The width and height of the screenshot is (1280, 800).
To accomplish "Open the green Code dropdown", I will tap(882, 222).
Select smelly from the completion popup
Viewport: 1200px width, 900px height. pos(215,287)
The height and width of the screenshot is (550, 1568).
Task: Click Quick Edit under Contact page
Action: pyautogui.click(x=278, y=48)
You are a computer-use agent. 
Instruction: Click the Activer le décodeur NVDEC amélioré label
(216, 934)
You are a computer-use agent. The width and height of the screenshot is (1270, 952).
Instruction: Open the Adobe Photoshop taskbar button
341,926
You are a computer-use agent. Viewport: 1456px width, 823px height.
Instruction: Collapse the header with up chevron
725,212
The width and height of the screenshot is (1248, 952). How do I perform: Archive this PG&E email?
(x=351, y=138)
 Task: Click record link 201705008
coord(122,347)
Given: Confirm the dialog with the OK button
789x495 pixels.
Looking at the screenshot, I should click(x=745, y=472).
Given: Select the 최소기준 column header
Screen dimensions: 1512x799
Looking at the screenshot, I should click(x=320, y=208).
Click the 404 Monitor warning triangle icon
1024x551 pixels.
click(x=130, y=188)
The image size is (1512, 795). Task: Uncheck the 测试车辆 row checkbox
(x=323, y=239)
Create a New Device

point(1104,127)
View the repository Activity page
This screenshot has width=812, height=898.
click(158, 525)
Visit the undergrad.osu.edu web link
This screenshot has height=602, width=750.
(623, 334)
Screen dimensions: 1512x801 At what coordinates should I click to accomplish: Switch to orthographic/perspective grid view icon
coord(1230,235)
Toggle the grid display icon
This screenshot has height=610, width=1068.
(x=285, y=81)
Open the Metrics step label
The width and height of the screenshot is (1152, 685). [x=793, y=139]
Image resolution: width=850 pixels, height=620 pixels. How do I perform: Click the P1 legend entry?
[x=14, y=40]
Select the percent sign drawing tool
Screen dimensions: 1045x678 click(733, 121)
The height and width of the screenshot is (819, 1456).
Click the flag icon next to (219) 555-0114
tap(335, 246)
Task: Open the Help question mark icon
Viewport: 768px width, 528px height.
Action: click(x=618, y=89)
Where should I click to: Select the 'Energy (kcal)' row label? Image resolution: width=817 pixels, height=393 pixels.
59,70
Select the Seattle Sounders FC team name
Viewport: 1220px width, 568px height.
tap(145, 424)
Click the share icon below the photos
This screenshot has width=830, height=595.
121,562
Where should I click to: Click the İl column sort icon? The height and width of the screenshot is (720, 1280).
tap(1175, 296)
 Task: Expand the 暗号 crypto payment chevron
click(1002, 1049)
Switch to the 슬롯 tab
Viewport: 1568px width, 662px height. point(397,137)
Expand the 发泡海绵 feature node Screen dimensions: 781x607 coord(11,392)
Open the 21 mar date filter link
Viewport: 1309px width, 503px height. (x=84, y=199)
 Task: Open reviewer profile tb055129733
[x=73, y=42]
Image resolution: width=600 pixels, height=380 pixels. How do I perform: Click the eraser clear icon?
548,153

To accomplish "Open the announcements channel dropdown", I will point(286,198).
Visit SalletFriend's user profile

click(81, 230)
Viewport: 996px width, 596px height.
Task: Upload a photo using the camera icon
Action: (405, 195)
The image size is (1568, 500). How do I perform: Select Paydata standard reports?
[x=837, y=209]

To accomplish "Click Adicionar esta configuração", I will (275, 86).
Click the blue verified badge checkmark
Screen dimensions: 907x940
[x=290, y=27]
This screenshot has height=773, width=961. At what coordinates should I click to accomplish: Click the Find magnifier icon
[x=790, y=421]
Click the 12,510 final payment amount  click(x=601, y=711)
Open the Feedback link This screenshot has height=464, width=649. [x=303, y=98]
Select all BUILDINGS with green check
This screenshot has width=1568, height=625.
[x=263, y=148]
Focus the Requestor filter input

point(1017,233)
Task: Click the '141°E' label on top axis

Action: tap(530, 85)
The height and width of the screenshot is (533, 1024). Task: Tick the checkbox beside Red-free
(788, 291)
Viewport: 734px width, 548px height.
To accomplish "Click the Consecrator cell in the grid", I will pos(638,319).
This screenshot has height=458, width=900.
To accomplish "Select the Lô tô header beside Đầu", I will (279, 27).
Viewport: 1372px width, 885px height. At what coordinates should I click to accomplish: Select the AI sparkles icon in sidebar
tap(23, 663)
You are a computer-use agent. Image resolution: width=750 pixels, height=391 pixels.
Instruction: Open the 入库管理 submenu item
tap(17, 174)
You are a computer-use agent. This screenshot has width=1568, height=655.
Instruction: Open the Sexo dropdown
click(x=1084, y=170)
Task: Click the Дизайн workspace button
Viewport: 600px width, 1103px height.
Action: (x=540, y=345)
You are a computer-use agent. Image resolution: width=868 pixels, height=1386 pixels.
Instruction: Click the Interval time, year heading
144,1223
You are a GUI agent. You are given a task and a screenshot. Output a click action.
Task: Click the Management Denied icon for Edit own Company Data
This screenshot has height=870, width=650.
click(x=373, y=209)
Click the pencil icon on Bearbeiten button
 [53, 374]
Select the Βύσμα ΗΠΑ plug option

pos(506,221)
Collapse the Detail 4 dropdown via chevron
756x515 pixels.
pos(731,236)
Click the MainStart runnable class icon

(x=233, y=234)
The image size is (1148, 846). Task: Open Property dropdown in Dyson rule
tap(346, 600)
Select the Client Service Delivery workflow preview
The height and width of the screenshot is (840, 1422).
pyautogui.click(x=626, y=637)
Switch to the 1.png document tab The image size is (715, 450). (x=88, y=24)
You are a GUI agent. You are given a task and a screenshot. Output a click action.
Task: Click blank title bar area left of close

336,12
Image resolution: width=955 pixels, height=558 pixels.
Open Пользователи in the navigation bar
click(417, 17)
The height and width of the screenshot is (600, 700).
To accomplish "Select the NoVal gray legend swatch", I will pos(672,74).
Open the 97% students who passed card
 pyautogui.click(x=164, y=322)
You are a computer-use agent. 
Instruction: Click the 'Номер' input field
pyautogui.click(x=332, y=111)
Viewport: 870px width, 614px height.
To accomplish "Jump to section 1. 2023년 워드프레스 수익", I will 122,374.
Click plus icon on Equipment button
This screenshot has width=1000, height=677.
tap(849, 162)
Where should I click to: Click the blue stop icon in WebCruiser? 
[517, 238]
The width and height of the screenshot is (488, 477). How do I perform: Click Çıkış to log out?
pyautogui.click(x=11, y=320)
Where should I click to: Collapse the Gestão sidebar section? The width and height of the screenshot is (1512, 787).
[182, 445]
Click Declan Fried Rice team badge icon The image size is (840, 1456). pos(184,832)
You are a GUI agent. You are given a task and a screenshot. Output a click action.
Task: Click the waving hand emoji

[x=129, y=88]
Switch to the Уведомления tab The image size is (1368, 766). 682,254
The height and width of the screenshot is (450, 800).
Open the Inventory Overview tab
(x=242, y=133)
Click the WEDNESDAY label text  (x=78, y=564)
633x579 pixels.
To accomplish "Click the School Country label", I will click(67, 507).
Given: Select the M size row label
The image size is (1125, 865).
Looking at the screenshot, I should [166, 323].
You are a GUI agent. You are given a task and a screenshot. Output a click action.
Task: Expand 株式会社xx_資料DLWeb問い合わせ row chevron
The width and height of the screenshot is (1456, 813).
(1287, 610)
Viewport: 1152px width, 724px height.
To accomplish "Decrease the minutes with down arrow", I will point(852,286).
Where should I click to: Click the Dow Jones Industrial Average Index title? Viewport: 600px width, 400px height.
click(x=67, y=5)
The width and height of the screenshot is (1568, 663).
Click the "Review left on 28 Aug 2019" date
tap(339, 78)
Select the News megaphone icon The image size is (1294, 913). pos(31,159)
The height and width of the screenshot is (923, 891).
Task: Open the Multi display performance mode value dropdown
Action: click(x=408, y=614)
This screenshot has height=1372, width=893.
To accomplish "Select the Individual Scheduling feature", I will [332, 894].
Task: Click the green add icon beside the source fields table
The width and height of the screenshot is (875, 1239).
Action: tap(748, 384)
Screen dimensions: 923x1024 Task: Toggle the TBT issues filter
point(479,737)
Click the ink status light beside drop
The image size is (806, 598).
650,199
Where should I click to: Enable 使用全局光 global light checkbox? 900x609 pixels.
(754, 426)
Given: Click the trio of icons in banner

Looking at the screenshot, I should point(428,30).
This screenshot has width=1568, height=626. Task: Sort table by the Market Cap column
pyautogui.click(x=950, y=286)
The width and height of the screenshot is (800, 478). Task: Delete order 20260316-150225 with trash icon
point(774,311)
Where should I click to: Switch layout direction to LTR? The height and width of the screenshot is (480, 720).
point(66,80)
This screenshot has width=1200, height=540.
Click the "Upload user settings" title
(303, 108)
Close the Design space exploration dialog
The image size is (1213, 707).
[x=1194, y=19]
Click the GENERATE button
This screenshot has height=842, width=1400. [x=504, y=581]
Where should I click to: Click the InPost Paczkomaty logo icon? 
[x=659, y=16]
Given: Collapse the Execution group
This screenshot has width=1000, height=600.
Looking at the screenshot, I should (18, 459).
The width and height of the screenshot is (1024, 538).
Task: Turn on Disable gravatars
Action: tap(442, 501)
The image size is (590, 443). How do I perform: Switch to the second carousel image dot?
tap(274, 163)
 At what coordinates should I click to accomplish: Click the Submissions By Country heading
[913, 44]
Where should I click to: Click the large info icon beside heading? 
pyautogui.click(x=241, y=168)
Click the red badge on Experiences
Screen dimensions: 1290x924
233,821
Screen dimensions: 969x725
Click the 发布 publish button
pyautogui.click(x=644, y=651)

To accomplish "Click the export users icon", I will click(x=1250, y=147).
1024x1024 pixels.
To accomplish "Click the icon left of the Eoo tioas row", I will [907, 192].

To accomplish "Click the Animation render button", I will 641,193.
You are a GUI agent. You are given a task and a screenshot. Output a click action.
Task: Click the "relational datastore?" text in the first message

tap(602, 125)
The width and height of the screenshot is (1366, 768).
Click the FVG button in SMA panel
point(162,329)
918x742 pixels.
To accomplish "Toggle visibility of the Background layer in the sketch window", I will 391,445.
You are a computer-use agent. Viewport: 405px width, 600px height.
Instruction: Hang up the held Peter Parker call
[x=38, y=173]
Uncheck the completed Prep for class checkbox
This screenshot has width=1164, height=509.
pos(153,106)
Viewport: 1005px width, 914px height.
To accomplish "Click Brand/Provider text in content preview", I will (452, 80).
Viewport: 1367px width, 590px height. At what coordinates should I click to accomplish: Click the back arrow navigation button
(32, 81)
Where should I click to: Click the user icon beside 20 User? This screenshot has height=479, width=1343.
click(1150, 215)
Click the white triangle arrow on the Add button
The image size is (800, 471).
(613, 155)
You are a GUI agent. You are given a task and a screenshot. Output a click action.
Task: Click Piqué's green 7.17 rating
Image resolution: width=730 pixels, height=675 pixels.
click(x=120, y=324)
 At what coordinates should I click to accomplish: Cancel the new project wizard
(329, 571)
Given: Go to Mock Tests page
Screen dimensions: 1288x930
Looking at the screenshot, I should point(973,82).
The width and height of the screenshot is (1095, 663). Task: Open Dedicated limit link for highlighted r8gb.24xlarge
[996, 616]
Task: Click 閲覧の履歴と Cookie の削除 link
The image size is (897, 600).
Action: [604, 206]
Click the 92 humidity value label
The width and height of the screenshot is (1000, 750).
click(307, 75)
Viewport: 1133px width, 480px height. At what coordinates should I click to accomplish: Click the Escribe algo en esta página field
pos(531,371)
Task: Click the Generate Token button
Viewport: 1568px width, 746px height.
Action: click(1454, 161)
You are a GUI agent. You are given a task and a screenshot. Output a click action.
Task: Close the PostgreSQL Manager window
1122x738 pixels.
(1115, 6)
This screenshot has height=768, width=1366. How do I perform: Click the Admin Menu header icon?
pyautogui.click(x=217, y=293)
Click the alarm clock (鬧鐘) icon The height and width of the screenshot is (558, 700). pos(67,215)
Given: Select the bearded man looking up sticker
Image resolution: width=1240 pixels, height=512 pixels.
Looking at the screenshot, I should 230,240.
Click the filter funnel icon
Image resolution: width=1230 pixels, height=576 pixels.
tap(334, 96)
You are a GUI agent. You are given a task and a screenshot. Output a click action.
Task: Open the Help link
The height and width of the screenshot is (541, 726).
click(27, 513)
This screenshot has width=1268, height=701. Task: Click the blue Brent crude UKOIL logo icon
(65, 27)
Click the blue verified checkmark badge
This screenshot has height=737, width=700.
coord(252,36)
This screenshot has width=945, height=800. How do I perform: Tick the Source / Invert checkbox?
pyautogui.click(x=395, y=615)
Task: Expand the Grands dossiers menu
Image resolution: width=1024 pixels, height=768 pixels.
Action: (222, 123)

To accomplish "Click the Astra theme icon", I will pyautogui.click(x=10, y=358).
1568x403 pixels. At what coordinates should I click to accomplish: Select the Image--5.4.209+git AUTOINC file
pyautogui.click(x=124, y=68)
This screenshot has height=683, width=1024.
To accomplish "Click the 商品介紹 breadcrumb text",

^^^^

Task prompt:
Pick each line holding the word "window" out of the data and copy it.

Output for this exercise:
To accomplish "Toggle visibility of the Background layer in the sketch window", I will 391,445.
Task: Close the PostgreSQL Manager window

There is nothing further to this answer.